Activity: Starting at the line that holds "Given: Click the", restate every line word for word up to and including the last one in the listing below, and omit all pictures.

________

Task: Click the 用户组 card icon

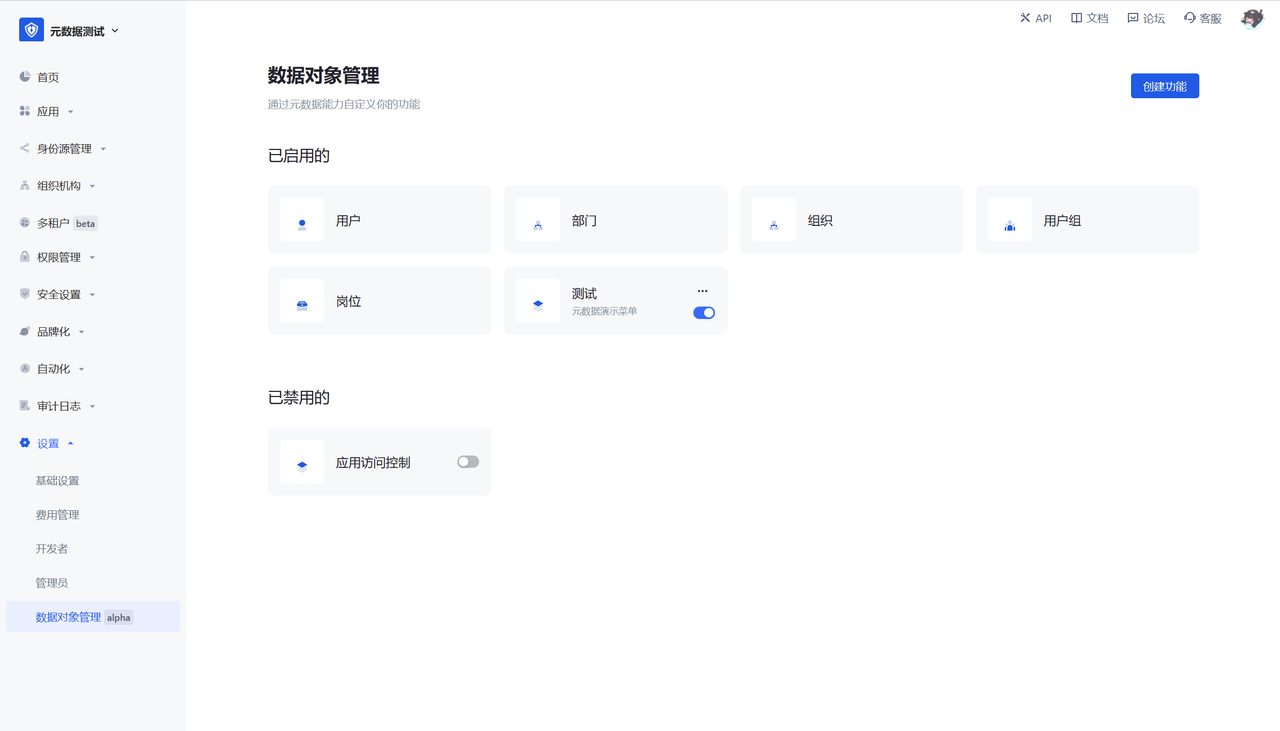Action: [x=1010, y=220]
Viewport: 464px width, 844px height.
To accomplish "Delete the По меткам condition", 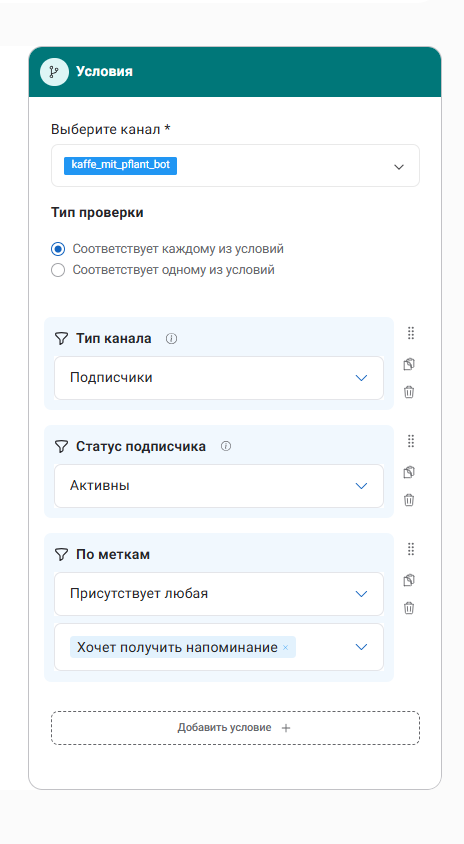I will point(409,608).
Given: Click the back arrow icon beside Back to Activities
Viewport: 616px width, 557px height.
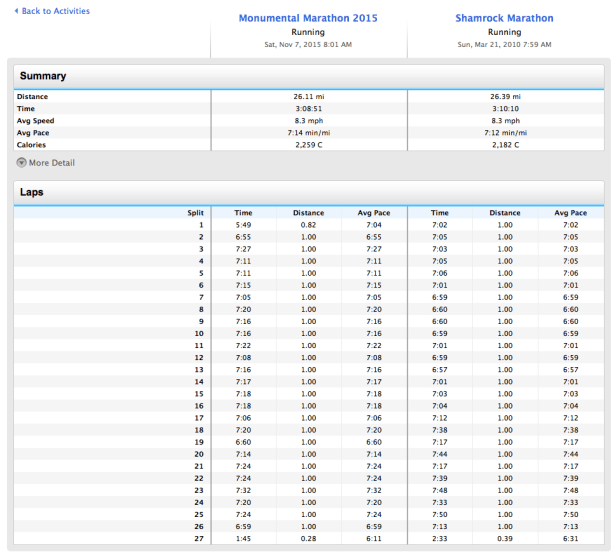Looking at the screenshot, I should [x=16, y=11].
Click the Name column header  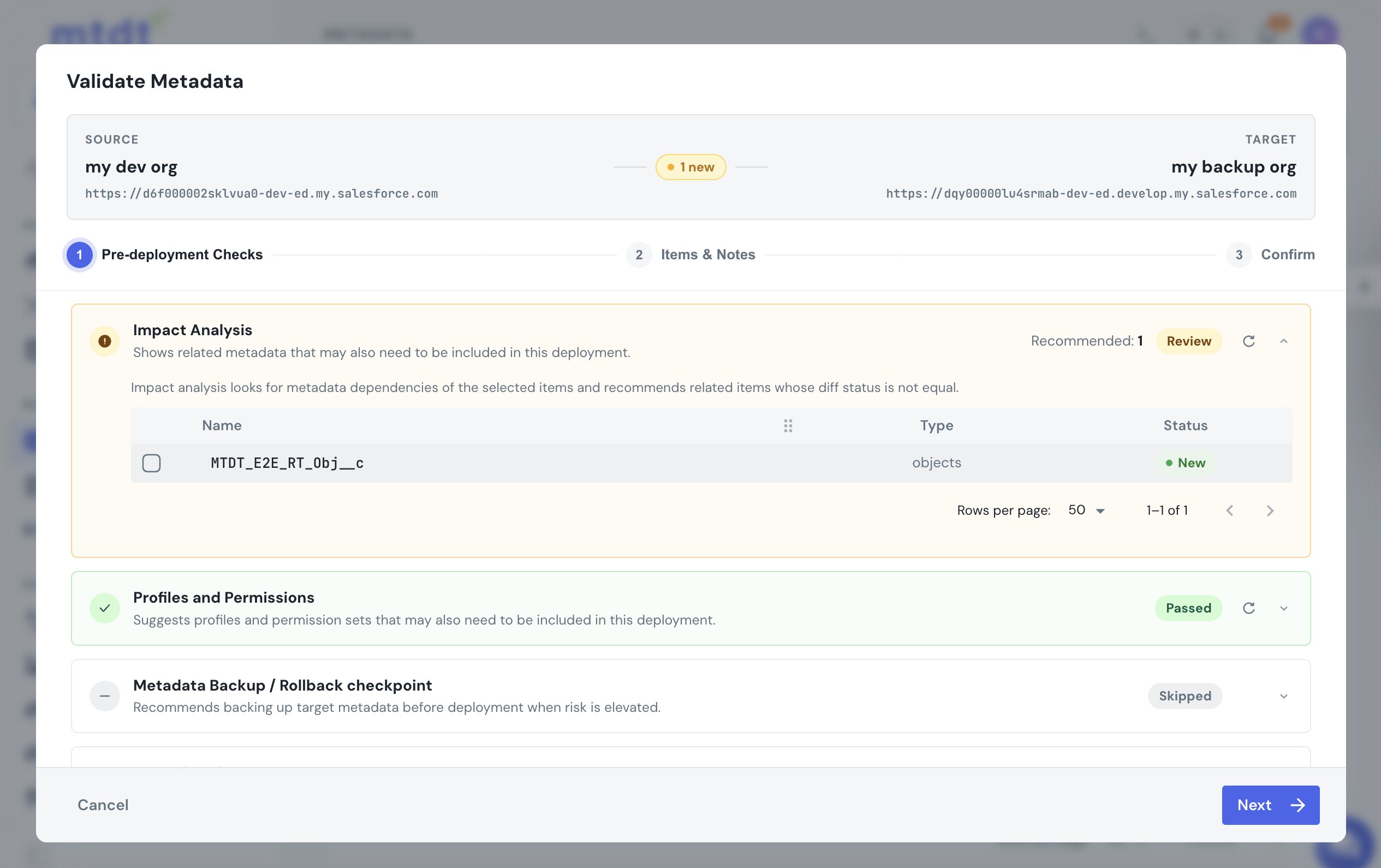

________

Answer to this problem:
Given: Click the back arrow icon beside Back to Activities
Viewport: 616px width, 557px height.
Looking at the screenshot, I should [x=16, y=11].
Click the Name column header  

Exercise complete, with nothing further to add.